男性芸能人が海に潜って、銛で魚を突いたシーンが思い浮かぶ。
道具を2つまで持ち込み可なら、魚を突く銛は持ち込める。
だが海で魚を探すなら、水中用ゴーグルも必須となる。
泳ぎ回るには、足ヒレ付きのウエットスーツも必要だろう。
魚を捌いて焼くなら、ファイヤースターター付きのアウトドアナイフも欲しい。
「……確認するが、服装は自由で良いんだよな」
『服装の指定なんて無いわ』
「それなら、番組で肌の露出を防ぐために、海用のウエットスーツを用意しても良いよな。足ヒレは、靴扱いで」
俺の服装を想像したのか、優理は沈黙した。
それから数秒して、再起動する。
『通ると思うわ。面白いから、有りじゃないかしら』
どうやら良いらしい。
すると足ヒレ付きのウエットスーツは、持ち込む道具に含まなくて済む。
もちろんウエットスーツだけで現地に行くわけではなく、上には服を着込んで、どちらも使えるようにするつもりだ。

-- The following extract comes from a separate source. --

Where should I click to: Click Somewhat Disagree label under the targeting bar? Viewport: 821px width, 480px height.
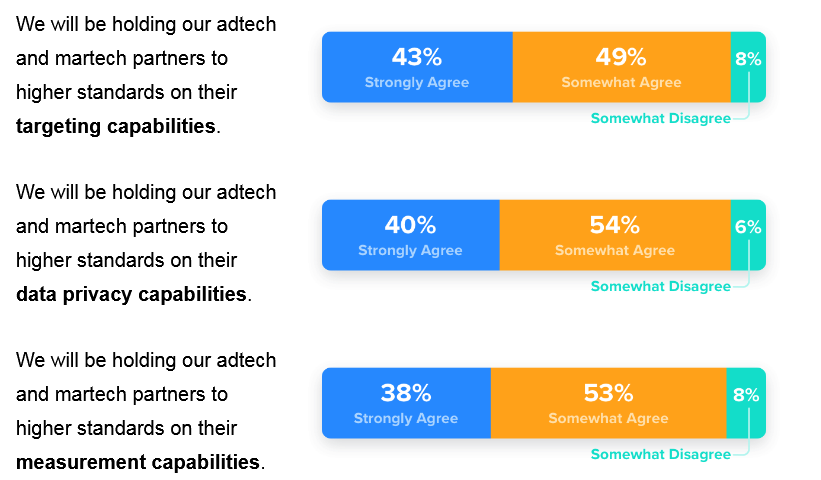[660, 118]
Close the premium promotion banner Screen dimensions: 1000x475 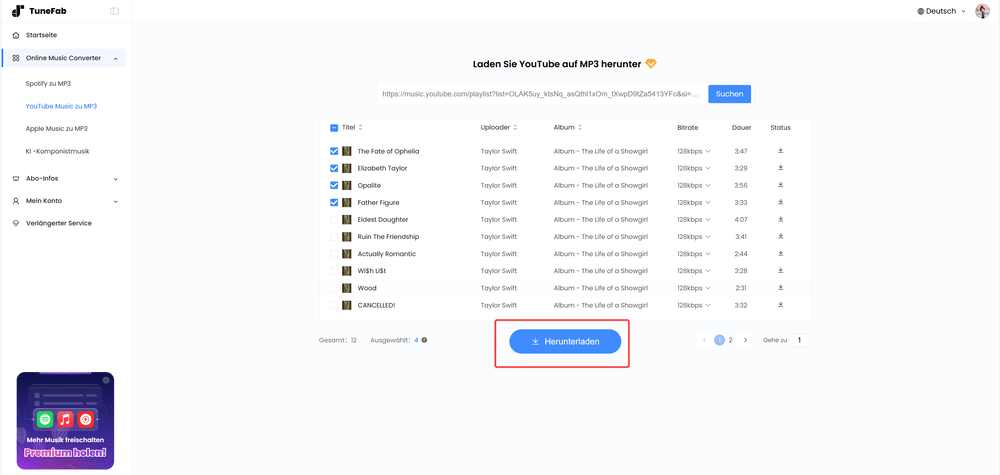click(106, 380)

靴については、ゴム底の靴下でも履いて、その上から足ヒレを履けば1日くらいなんとかなる。
「俺は顔出しを制限するために、ドラマでサングラスを付けているが、そういう物も良いんだよな」
『それは大丈夫』
「だったら海中でサングラスを付けるのは難しいから、サングラスを付けられる水中用ゴーグルも必要だ。海女さん用の大きいゴーグルになるが」
『それは仕方がないんじゃないかな』
水中用ゴーグルの持ち込みも、制限を外せた。
すると魚を突く銛、足ヒレ付きのウエットスーツ、水中用ゴーグル、ファイヤースターター付きのアウトドアナイフが揃う。
前世で見た無人島サバイバルを実現できる。
「それなら俺は、魚を突く銛とファイヤースターター付きのアウトドアナイフを持ち込んで、魚を突いてサバイバルする。優理は何を持ち込む予定だ?」
『協力関係だから、あたしはキャリーバッグ付きのキャンプ用テントと、2人用の寝袋にしようか。寝袋はクイーンサイズだし、テントには虫除けスプレーを掛けておけば、何とかなりそう』
「俺が食料担当で、優理が住居担当というわけだな」
テントで寝られるのなら、わりとイージーモードかもしれない。
俺が魚を穫れなければ、食事抜きになるが。
ちなみにクイーンサイズの寝袋に関しては、今世では貞操観念がおかしい。
男女比が三毛猫で、成人女性が小学生男児を誘拐した50年前の印象が強く、貞操観念は逆転しているのかもしれない。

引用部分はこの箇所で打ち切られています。